O art. 191 do Código estabelece que, de comum acordo, o juiz e as partes podem fixar calendário para a prática dos atos processuais, quando for o caso. Além disso, dispõe que o calendário vincula as partes e o juiz, e os prazos nele previstos somente serão modificados em casos excepcionais, devidamente justificados. E fixa também que, na hipótese, dispensa-se a intimação das partes para a prática de ato processual ou a realização de audiência cujas datas tiverem sido designadas no calendário.

Segundo Gamboggi, o início da execução do projeto se dá logo no primeiro momento em que a seguradora tem para se manifestar nos autos, onde ela requer ao juiz:

“Visando dar maior agilidade à resolução do feito, a requerida requer à antecipação da prova pericial médica, para tanto, arcará com o custo integral de sua realização.

Diante disso, requer que Vossa Excelência determine a realização da perícia médica na parte autora e a intimação da Companhia de Seguros para efetivar o depósito dos honorários periciais, no valor a ser arbitrado nos moldes da média praticada por este juízo. 

Ato contínuo, requer a designação, num prazo não superior a 30 dias, para a realização da perícia e apresentação do laudo conclusivo pelo perito designado pelo juízo no prazo máximo de 10 dias.

Na sequência, e à vista da concretização da celeridade processual, requer que sejam as partes intimadas para manifestar acerca do referido laudo, no prazo comum de 10 dias, e que após os autos sejam remetidos de forma imediata à conclusão de sentença.”

De acordo com Gamboggi, se o processo seguir os procedimentos do CPC eles duram aproximadamente três anos e sete meses, mas com implementação do projeto “Calendário Processual”, o tempo de vida do processo diminui para menos da metade, aproximadamente 10 meses.

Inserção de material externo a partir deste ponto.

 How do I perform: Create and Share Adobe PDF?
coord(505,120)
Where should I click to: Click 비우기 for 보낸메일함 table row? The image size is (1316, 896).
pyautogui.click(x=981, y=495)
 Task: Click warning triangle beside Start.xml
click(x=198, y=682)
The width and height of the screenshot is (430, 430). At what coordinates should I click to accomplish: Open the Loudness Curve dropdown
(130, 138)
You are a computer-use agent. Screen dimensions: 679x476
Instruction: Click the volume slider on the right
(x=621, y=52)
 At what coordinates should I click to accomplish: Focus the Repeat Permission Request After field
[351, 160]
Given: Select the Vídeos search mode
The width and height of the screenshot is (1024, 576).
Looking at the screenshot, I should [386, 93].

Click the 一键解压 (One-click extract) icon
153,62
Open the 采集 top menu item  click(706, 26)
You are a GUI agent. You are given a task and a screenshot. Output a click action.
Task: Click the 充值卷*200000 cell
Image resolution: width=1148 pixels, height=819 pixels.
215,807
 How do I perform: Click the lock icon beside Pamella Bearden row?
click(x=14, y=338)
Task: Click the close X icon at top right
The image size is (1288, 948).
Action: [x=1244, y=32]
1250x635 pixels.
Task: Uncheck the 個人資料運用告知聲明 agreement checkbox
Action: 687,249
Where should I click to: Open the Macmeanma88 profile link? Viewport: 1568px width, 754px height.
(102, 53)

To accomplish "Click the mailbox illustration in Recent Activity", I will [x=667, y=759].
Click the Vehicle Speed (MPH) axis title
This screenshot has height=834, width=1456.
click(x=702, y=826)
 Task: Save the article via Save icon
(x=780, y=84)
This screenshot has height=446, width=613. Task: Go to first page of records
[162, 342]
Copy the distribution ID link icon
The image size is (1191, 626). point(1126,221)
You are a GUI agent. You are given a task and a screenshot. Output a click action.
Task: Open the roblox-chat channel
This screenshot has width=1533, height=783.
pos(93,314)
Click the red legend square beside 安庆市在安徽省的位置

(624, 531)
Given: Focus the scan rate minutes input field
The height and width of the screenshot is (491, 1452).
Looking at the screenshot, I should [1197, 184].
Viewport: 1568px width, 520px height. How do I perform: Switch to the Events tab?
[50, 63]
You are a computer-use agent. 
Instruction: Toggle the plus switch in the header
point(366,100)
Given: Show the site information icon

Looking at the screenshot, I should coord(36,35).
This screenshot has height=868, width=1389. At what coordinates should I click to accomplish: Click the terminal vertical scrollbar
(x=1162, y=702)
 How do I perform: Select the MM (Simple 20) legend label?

O advogado explica que para os casos em que não há cobertura contratada e, portanto, não demanda provas, a estimativa do projeto é reduzir a duração do processo de 49 meses para 3 ou 4 meses. “Isso porque, além de a empresa contestar a demanda, ela diligência no fórum para esclarecer ao magistrado que o caso não comporta acordo, demonstrando as alegações por documentos simples, como por exemplo, a apresentação da proposta de seguro contendo as coberturas contratadas”, explica.

Para ele, o “Poder judiciário vem aceitando bem a cultura implantada pela Companhia, pautada nos princípios processuais da razoável duração do processo e da cooperação das partes, da economia e celeridade processual”. 

Um exemplo são duas recentes sentenças proferidas pela Justiça de SP das quais o tempo de vida do processo não ultrapassou 45 dias. O processo 1001374-51.2019.8.26.0266, que tramitou em Itanhaém, foi distribuído em 25 de março de 2019 e sentenciado em 10 de maio último. Tempo parecido ao do processo 1006911-07.2019.8.26.0564, de São Bernardo do Campo, distribuído em 22 de março deste ano e sentenciado em 2 de maio.